Layout is computed even for (de)allocators that don't use it

When a program is using system malloc/free for the allocator, tracking of objects' size and alignment for deallocation is redundant and causes unnecessary code bloat.

It seems that it happens because __rust_dealloc is magic, and doesn't get inlined, so the optimizer can't see that its arguments are unused. There's this opaque layer of abstraction between allocations/deallocations in Rust and calls to malloc/free, which makes it not quite a zero-cost abstraction.

This:

pub fn actual(_drop: Box<[u8; 123456]>) {
}

pub fn expected(drop: Box<[u8; 123456]>) {
    unsafe { free(Box::leak(drop).as_mut_ptr().cast()); }
}

Compiles to (godbolt link):

example::actual:
        mov     esi, 123456
        mov     edx, 1
        jmp     qword ptr [rip + __rust_dealloc@GOTPCREL]

example::expected:
        jmp     qword ptr [rip + free@GOTPCREL]

Note that Drop of a Box needlessly sets size and alignment of the allocation, because it can't know that this particular allocator implementation won't use it.

rest of the repro code
use std::alloc::*;

#[global_allocator]
static A: Alloc = Alloc;

struct Alloc;

unsafe impl GlobalAlloc for Alloc {
    #[inline(always)]
    unsafe fn alloc(&self, _layout: Layout) -> *mut u8 { std::process::abort(); }

    #[inline(always)]
    unsafe fn dealloc(&self, _ptr: *mut u8, _layout: Layout) { std::process::abort(); }

    #[inline(always)]
    unsafe fn alloc_zeroed(&self, _layout: Layout) -> *mut u8 { std::process::abort(); }

    #[inline(always)]
    unsafe fn realloc(
        &self, 
        _ptr: *mut u8, 
        _layout: Layout, 
        _new_size: usize
    ) -> *mut u8 { std::process::abort(); }
}

extern "C" {
    fn free(_: *mut u8);
}

So it seems like there's a missed optimization opportunity here.

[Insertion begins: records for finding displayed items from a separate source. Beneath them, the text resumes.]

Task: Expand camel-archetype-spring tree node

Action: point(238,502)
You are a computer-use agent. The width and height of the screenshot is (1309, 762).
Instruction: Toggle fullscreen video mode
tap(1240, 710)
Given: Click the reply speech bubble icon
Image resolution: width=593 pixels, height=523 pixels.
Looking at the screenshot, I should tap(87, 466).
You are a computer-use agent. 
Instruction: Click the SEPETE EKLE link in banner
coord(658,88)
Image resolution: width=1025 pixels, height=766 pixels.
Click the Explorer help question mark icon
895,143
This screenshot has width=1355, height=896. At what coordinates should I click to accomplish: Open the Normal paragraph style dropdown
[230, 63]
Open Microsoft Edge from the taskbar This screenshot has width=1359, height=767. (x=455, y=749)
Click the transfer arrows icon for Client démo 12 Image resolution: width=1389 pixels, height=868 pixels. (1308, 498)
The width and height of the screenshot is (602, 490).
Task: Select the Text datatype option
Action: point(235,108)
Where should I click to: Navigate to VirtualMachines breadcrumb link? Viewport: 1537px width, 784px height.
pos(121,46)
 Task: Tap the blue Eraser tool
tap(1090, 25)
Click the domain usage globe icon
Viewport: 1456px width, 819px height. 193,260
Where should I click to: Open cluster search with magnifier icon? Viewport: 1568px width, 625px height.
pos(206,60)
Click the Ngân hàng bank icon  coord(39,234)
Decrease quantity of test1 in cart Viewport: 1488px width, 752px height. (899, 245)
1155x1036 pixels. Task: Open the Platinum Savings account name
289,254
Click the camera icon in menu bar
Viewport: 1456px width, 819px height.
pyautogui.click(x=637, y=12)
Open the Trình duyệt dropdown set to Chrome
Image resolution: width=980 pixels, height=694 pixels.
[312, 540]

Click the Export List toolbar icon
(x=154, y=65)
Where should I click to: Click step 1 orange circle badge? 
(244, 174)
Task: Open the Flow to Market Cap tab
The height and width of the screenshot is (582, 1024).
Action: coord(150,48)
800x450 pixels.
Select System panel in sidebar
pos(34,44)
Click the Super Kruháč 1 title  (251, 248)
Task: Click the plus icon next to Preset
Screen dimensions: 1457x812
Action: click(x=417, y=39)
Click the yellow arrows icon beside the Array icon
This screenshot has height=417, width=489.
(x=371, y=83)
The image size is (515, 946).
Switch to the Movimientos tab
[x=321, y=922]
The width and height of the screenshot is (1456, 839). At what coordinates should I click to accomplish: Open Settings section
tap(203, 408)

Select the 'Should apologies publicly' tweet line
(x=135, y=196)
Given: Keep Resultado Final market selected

Maybe, but is that significant compared to the real work of the allocator?

It isn't for statically sized/aligned types, but it might be for dynamically sized/aligned types. If it's a currently supported DST, though, that's max an indirect load and a const add, or a mul and a const add.

So no, not really, I don't think so.

I'd be curious if LTO could see through __rust_dealloc?

I've tried -C lto and -C lto=fat, and it doesn't see through it on godbolt.

It's not just that there are a few unnecessary instructions per deallocation; it also misses the fact that dropping a Box<T> for any T is the exact same call to free (after dropping the T if it needed that). For example, the compiler shouldn't need to generate a new three-instruction function for every N that appears in Box<[u8; N]>: godbolt

3 Likes

The allocation functions are #[rustc_std_internal_symbol], so I think they're prohibited from being mucked with by LTO. I'm not sure why exactly though.

Building with LTO and -Z build-std permits this optimization. I wrote the following program:

#[no_mangle]
pub fn actual(_drop: Box<[u8; 123456]>) {
}

pub fn main() {
}

And enabled LTO:

[profile.release]
lto = true

Then compiled it with cargo +nightly rustc --release -Z build-std --target x86_64-unknown-linux-gnu -- --emit asm to get the following:

	.section	.text.actual,"ax",@progbits
	.globl	actual
	.p2align	4, 0x90
	.type	actual,@function
actual:
	.cfi_startproc
	jmpq	*free@GOTPCREL(%rip)
.Lfunc_end1:
	.size	actual, .Lfunc_end1-actual
	.cfi_endproc
4 Likes